For a person to act “knowingly” under the FCA, the person must have actual knowledge of the information, or act with deliberate ignorance or reckless disregard of the truth or falsity of the information. U.S. ex rel. A Homecare v. Medshares Mgmt., 400 F.3d 428, 451 (6th Cir. 2006) (citing 31 U.S.C. § 3729(b)). Here, Relator alleges that Houchens pharmacy personnel were instructed by Milliken and Bidwell not to apply the $3.99 price to prescriptions for government beneficiaries unless the co-pay exceeded the $3.99 Program price. By doing so, Houchens ensured that its Medicare Part D and Medicaid beneficiary customers would always pay the Rewards Program price or less, but the government, as third-party payor of the majority of the cost, would never receive the benefit of the U&C price offered to the vast majority of its customers. The court finds these allegations are sufficient to support a reasonable inference that Houchens acted with reckless disregard for the truth when it used a higher list price as its purported U&C price when billing the United States and the State of Illinois.

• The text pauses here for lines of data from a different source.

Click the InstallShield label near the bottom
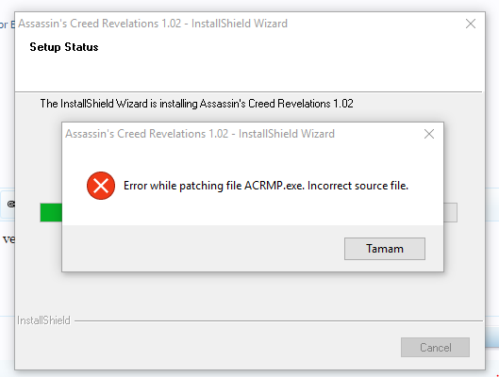499x377 pixels. pos(43,320)
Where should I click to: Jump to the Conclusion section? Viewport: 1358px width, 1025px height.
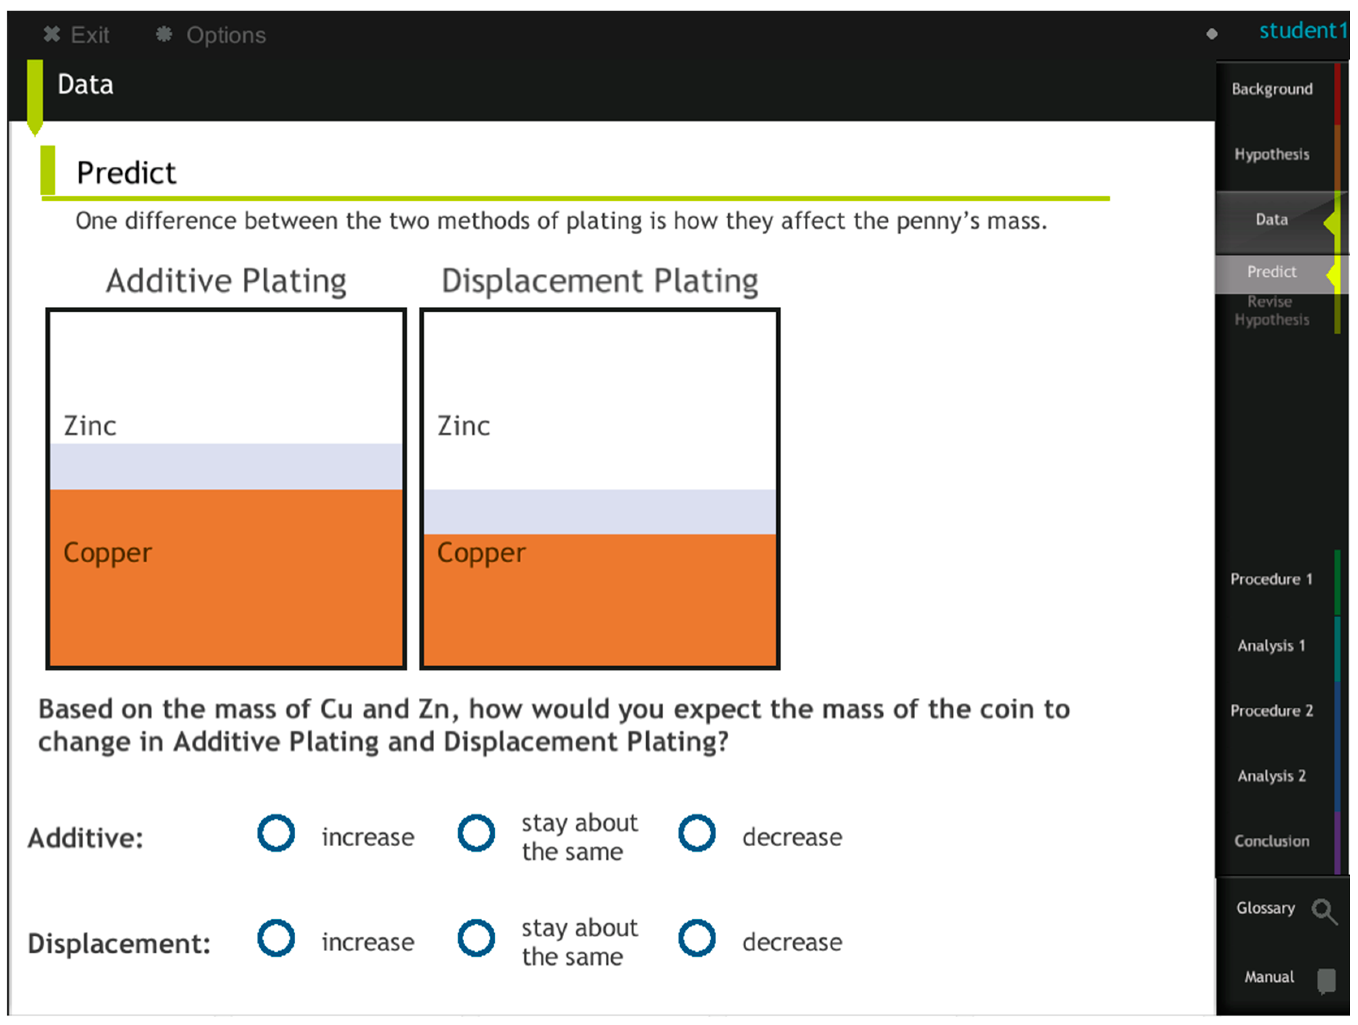[x=1272, y=841]
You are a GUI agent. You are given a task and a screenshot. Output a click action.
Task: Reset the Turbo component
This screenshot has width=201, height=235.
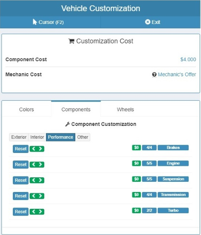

In conclusion, the court finds Relator sufficiently alleges a false claim. Relator alleges that Houchens consistently overbilled the plaintiff governments by reporting a price for its generic drugs that was higher than its U&C price. (See id. ¶ 49). Despite reporting this “fraudulent billing” to other Pharmacists in Charge, Relator was informed, “Well, that is what we are supposed to do.” (Id. ¶ 50). The Relator’s Complaint also includes the content of the alleged false representations. (See Id. ¶¶ 57-64 and Exs. 4-11 (showing examples of Houchens’ computer billing records)). For example, Relator provides an example of a Hometown IGA billing Medicare Part D $7.76 for a generic medication (Meloxicam 7.5 mg) on the Rewards Program list rather than billing it the U&C price of $3.99. (Id. ¶ 57 and Ex. 4). The date of the prescription shows 6/9/2011. (Id.). Contrary to Houchens’ assertions, the court finds that Relator’s claim sufficiently details the “who, what, when, where, and how” of the “false claim.”

V. Conclusion

The court finds the Relator’s Complaint states plausible claims for relief under the FCA and the Illinois Whistleblower and Protection Act. Accordingly, Defendant’s Motion to Dismiss Relator’s Complaint (Filing No. 73) is DENIED.